EXERCISE BRIEF:
Restate all the data word for word, leaving nothing out.

[Collection entries]
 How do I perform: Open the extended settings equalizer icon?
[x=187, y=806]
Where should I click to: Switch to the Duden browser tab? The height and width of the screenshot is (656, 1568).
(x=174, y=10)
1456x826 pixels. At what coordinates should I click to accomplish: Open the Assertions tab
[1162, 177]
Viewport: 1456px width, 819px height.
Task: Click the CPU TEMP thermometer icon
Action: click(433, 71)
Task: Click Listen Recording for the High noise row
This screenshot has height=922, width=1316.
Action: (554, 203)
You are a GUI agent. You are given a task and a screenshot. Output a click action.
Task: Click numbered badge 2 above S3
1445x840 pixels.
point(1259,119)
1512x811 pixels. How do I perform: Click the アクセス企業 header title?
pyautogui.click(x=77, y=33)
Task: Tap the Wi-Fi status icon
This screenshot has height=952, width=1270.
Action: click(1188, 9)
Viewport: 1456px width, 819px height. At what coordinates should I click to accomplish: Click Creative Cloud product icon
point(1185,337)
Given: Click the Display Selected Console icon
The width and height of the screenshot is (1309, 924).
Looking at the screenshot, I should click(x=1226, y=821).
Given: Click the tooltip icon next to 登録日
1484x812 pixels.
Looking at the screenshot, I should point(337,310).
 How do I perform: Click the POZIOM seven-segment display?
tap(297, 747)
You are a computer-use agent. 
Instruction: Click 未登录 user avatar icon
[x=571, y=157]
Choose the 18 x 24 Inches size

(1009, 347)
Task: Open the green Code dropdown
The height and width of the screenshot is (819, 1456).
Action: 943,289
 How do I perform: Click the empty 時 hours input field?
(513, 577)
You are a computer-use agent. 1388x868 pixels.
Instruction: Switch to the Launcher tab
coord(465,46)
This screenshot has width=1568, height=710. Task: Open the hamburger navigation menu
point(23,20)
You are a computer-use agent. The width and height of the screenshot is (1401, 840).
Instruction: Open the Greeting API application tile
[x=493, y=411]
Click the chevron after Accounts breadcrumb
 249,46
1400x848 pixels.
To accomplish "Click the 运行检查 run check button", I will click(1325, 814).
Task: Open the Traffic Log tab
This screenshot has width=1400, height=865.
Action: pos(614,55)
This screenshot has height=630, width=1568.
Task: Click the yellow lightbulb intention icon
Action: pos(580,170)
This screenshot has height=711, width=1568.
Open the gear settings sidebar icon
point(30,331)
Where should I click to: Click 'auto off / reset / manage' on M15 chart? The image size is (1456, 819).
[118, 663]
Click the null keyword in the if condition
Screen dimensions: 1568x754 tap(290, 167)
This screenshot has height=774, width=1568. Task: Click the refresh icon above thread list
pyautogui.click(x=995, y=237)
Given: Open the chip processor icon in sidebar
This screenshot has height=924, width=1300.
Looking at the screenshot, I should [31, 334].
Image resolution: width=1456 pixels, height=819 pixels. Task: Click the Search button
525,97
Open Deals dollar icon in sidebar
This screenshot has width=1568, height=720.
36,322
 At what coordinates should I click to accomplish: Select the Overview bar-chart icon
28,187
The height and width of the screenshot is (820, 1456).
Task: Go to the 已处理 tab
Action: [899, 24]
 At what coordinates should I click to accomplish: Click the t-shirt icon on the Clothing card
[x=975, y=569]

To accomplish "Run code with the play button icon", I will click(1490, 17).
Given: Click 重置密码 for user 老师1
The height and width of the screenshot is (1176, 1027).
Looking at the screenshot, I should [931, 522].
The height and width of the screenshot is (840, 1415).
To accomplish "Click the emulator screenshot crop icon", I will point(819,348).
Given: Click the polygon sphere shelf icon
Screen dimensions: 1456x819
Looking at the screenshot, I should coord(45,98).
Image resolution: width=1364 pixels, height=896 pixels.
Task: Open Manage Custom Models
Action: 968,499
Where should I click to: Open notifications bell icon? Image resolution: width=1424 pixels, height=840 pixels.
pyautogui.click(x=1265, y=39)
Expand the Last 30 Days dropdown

ANSWER BELOW:
 How do I perform: Open the extended settings equalizer icon?
[x=187, y=806]
Where should I click to: Switch to the Duden browser tab? The height and width of the screenshot is (656, 1568).
(x=174, y=10)
1456x826 pixels. At what coordinates should I click to accomplish: Open the Assertions tab
[1162, 177]
Viewport: 1456px width, 819px height.
Task: Click the CPU TEMP thermometer icon
Action: click(433, 71)
Task: Click Listen Recording for the High noise row
This screenshot has height=922, width=1316.
Action: (554, 203)
You are a GUI agent. You are given a task and a screenshot. Output a click action.
Task: Click numbered badge 2 above S3
1445x840 pixels.
point(1259,119)
1512x811 pixels. How do I perform: Click the アクセス企業 header title?
pyautogui.click(x=77, y=33)
Task: Tap the Wi-Fi status icon
This screenshot has height=952, width=1270.
Action: click(1188, 9)
Viewport: 1456px width, 819px height. At what coordinates should I click to accomplish: Click Creative Cloud product icon
point(1185,337)
Given: Click the Display Selected Console icon
The width and height of the screenshot is (1309, 924).
Looking at the screenshot, I should click(x=1226, y=821).
Given: Click the tooltip icon next to 登録日
1484x812 pixels.
Looking at the screenshot, I should point(337,310).
 How do I perform: Click the POZIOM seven-segment display?
tap(297, 747)
You are a computer-use agent. 
Instruction: Click 未登录 user avatar icon
[x=571, y=157]
Choose the 18 x 24 Inches size

(1009, 347)
Task: Open the green Code dropdown
The height and width of the screenshot is (819, 1456).
Action: 943,289
 How do I perform: Click the empty 時 hours input field?
(513, 577)
You are a computer-use agent. 1388x868 pixels.
Instruction: Switch to the Launcher tab
coord(465,46)
This screenshot has width=1568, height=710. Task: Open the hamburger navigation menu
point(23,20)
You are a computer-use agent. The width and height of the screenshot is (1401, 840).
Instruction: Open the Greeting API application tile
[x=493, y=411]
Click the chevron after Accounts breadcrumb
 249,46
1400x848 pixels.
To accomplish "Click the 运行检查 run check button", I will click(1325, 814).
Task: Open the Traffic Log tab
This screenshot has width=1400, height=865.
Action: pos(614,55)
This screenshot has height=630, width=1568.
Task: Click the yellow lightbulb intention icon
Action: pos(580,170)
This screenshot has height=711, width=1568.
Open the gear settings sidebar icon
point(30,331)
Where should I click to: Click 'auto off / reset / manage' on M15 chart? The image size is (1456, 819).
[118, 663]
Click the null keyword in the if condition
Screen dimensions: 1568x754 tap(290, 167)
This screenshot has height=774, width=1568. Task: Click the refresh icon above thread list
pyautogui.click(x=995, y=237)
Given: Open the chip processor icon in sidebar
This screenshot has height=924, width=1300.
Looking at the screenshot, I should [31, 334].
Image resolution: width=1456 pixels, height=819 pixels. Task: Click the Search button
525,97
Open Deals dollar icon in sidebar
This screenshot has width=1568, height=720.
36,322
 At what coordinates should I click to accomplish: Select the Overview bar-chart icon
28,187
The height and width of the screenshot is (820, 1456).
Task: Go to the 已处理 tab
Action: [899, 24]
 At what coordinates should I click to accomplish: Click the t-shirt icon on the Clothing card
[x=975, y=569]

To accomplish "Run code with the play button icon", I will click(1490, 17).
Given: Click 重置密码 for user 老师1
The height and width of the screenshot is (1176, 1027).
Looking at the screenshot, I should [931, 522].
The height and width of the screenshot is (840, 1415).
To accomplish "Click the emulator screenshot crop icon", I will point(819,348).
Given: Click the polygon sphere shelf icon
Screen dimensions: 1456x819
Looking at the screenshot, I should coord(45,98).
Image resolution: width=1364 pixels, height=896 pixels.
Task: Open Manage Custom Models
Action: 968,499
Where should I click to: Open notifications bell icon? Image resolution: width=1424 pixels, height=840 pixels.
pyautogui.click(x=1265, y=39)
Expand the Last 30 Days dropdown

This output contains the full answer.